Given instruction 1:
In the article on the Milwaukee rent-to-own company, during which years was Carl Quindel executive director of ACTS Housing?
Given instruction 2:
Print the part of the rent-to-own article that begins at the words "Quindel’s company offers" and stops after "into a home.".
Given instruction 3:
Give what follows in the article about the Milwaukee rent-to-own company, picking up after its last sentence.
>> begin Page excerpt
Graham Kilmer

Rent-To-Own Company Helps Home Buyers

Milwaukee business helps them improve their credit and gain mortgages.

By - May 11th, 2017 01:24 pm
Carl Quindel, owner of Strong Blocks. Photo by Grace Fuhr.

Carl Quindel, owner of Strong Blocks. Photo by Grace Fuhr.

Like many American cities, Milwaukee face a crisis of affordable housing and homeownership for its lower income residents.

Owning a home, or having equity in a home, has long been the bedrock of the American middle class. Achieving this has become harder, especially after the mortgage crisis of the last decade and changes that tightened credit.

Simply put, “It’s difficult to get a mortgage right now,” says Carl Quindel, owner of Strong Blocks, a new rent-to-own company.

Quindel’s company offers an easier way, for some, to eventually buy a home.

Quindel was the executive director of ACTS Housing, a real estate brokerage firm that helps families purchase homes, from 2007 to 2015. It was there that he realized city residents needed other options for getting into a home.

He said ACTS was seeing about 2,000 people a year and getting only 100 to 150 into a house. Upon further review of these families, he concluded that their credit rating was often a problem and that “250 families a year could benefit from six to 18 months to work on their credit to get a mortgage from the banks.”
>> end Page excerpt
>> begin Data lines
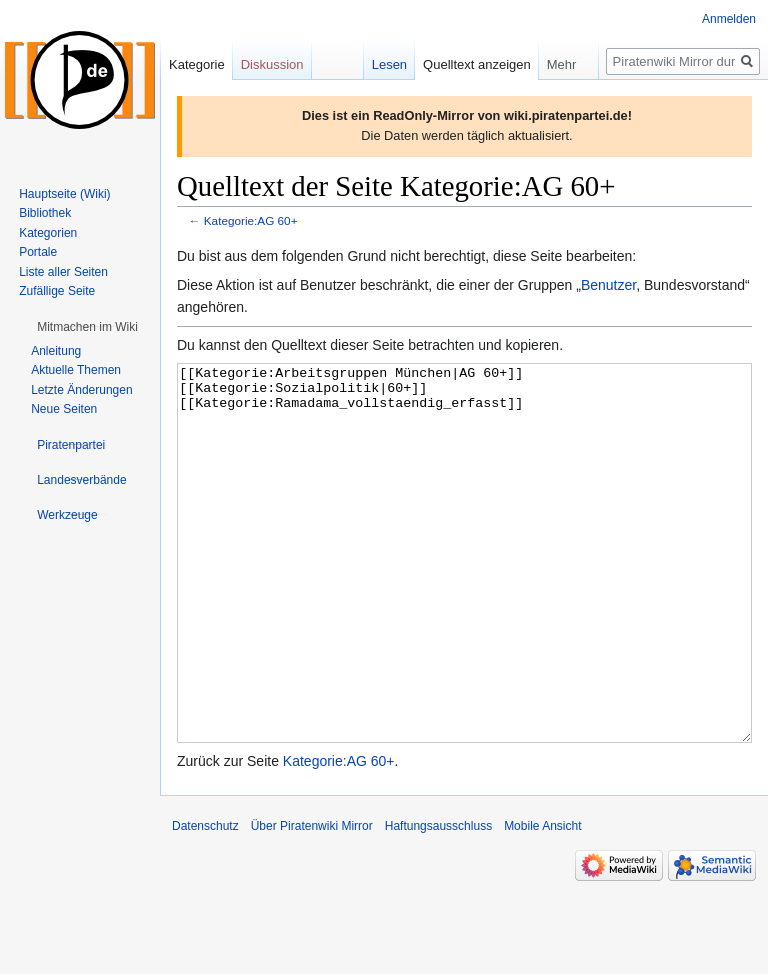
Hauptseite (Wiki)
>> end Data lines
Expected answer 1:
From 2007 to 2015.

Expected answer 2:
Quindel’s company offers an easier way, for some, to eventually buy a home.

Quindel was the executive director of ACTS Housing, a real estate brokerage firm that helps families purchase homes, from 2007 to 2015. It was there that he realized city residents needed other options for getting into a home.

Expected answer 3:
Someone that goes through Quindel’s company will have the right to purchase the home they are renting, and can either put down a lump sum of cash or use portions of their rent for a future down payment on the home.

Michael Williams, a CNC machinist at Snap-On Tools, was Strong Blocks first success story. He says he became interested in owning his own home a few years ago, but didn’t have the credit or cash to put down on a mortgage.

For years he had bounced around a few places renting, some nice, others not, he said. He found Strong Blocks on Craigslist and decided to try rent-to-own, but his first hurdle to owning a home was his credit.

That’s where Strong Blocks can help. The company helps interested parties put together a 21-month buying plan tailored to the home they wish to buy. Often, as with Williams, this includes coaching them on how to improve their credit.

“I did what I needed to do,” Williams says. “Then, when I thought I had that together, I showed him [Quindel]. They said “We think you’re ready to go in a house.’”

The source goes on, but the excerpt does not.